One way the government could entice publishers is by offering tax credits to game developers. This strategy has been used elsewhere in the world to great effect. The best example is Montreal, which in 1997 began offering tax rebates on 37.5 percent of labour costs to developers of multimedia titles. Since then, it has become the fifth largest video game development centre in the world, with 230 development studios employing more than 10,000 people.
The Wellington Regional Economic Development Agency (WREDA) is looking to mimic the success of Montreal by making Wellington not just the hub of New Zealand’s game development industry, but all of Australasia.
WREDA business attraction lead Dorien Vermaas said the agency has identified five growth industries they want to bring to Wellington: food and beverage, science, deep technology (AI, Bitcoin, etc), technology, and creative industries. Game development became a focus for the agency because it touches on four out of five of these industries.
“We see it at the heart of Wellington’s creative DNA,” Veermas said. “It is a hugely important part of our future, as it involves design, problem-solving and clever technology.”
In an effort to make Wellington the development hub of Australasia, the WREDA is trying to create a business relationship between the region and other countries such as South Korea. Veermas said these relationships will make it easier for Korean studios to move here – and conversely, for our studios to move there.

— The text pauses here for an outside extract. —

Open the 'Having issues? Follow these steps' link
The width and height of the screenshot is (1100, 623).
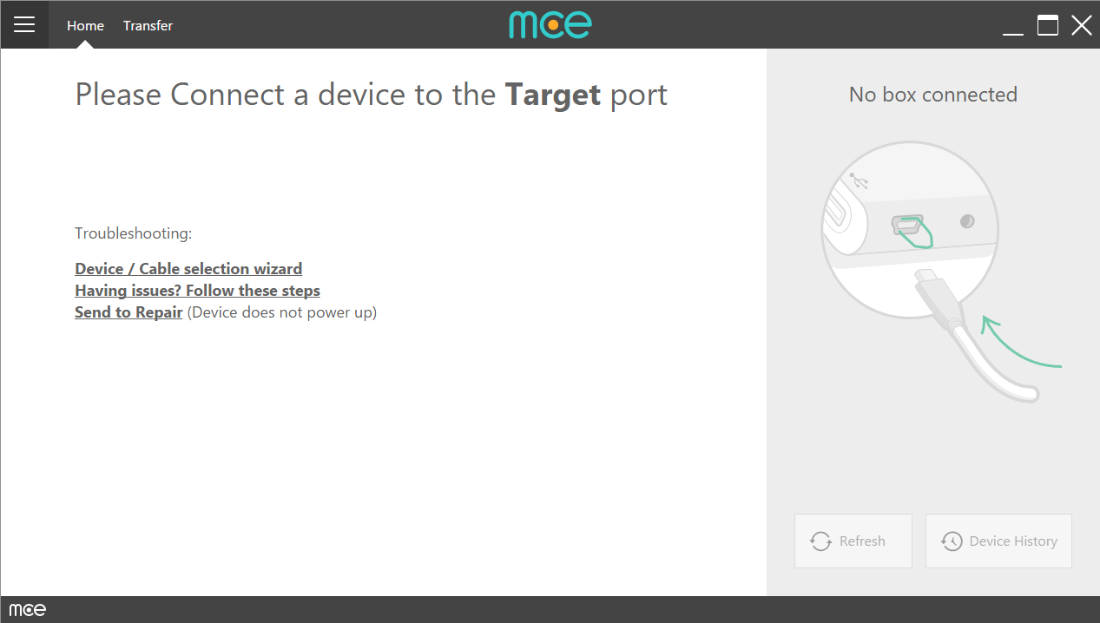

The Wellington Regional Council has also been using its large marketing team to sell the city to the international game development industry. Veermas said success stories of studios such as Aurora 44 and PikPok help to sell both the city to the world, and the city as a hub for development to the rest of the industry.

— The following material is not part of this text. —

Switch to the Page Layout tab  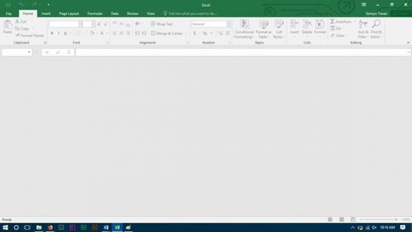tap(69, 14)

This outreach has seen huge success for WREDA, particularly through its involvement in the Look See program. This initiative aimed to fill a shortage of tech industry workers in Wellington by offering 100 successful applicants the opportunity to fly there to meet the leaders of affiliated businesses. The program received an unprecedented amount of interest after being shared by Forbes and The Daily Mail, resulting in 48,703 people applying from all over the world.

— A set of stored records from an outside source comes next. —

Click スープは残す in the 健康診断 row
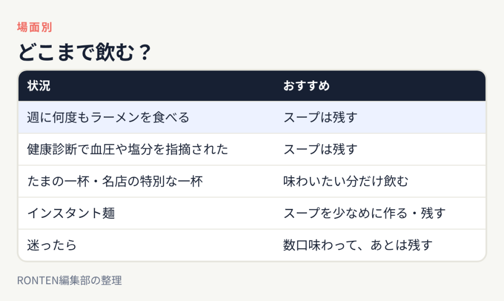Screen dimensions: 504x301 coord(320,149)
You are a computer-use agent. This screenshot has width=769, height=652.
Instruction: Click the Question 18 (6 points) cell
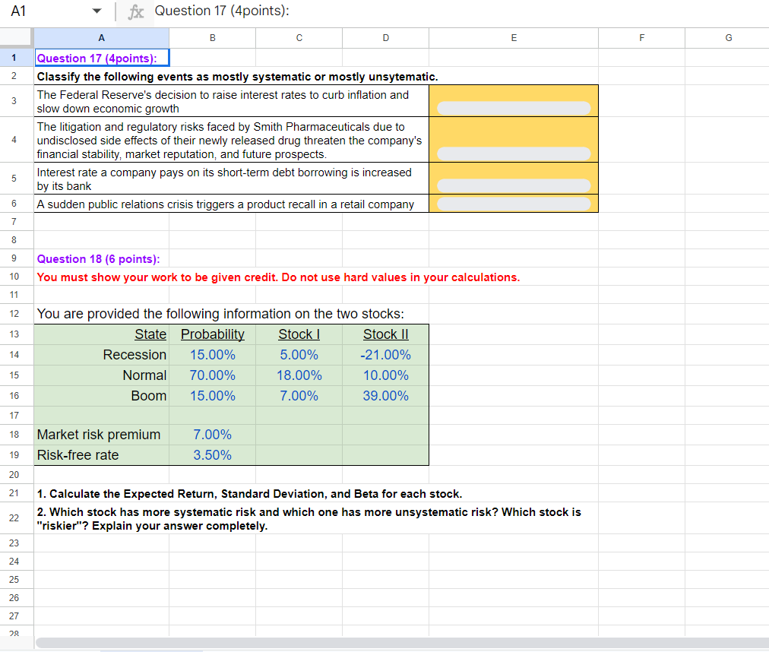click(x=99, y=259)
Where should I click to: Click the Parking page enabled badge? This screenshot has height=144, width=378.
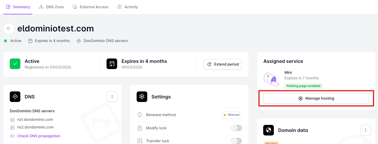click(x=304, y=86)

“On the back of that, you won’t believe how many developers from all over the world got in touch with me. I have connected them all back to the Game Developers Association,” Veermas said.
As well as outreach to the wider industry, the WREDA has also been working closely with local studios, particularly in helping them with their business capabilities by finding investors for start-ups and channels to market when their game is ready to ship.
There are clearly some challenges ahead for the New Zealand game development industry in meeting its billion dollar goal, but nothing insurmountable. Essentially, the industry just needs to keep developing at its current rate and it will hit its target. But scaling always brings challenges, and it seems the largest challenge to growth right now is making Aotearoa more enticing for international companies and talent.
Unfortunately, there is not much you or I can do about that beyond supporting NZ games, but there is plenty our Government could do to help, as it has done for the film industry. Over recent years we have seen support for the game development industry discussed by both the Green and Labour parties, so there is hope that these discussions will gain traction again soon, hopefully leading to legislative change.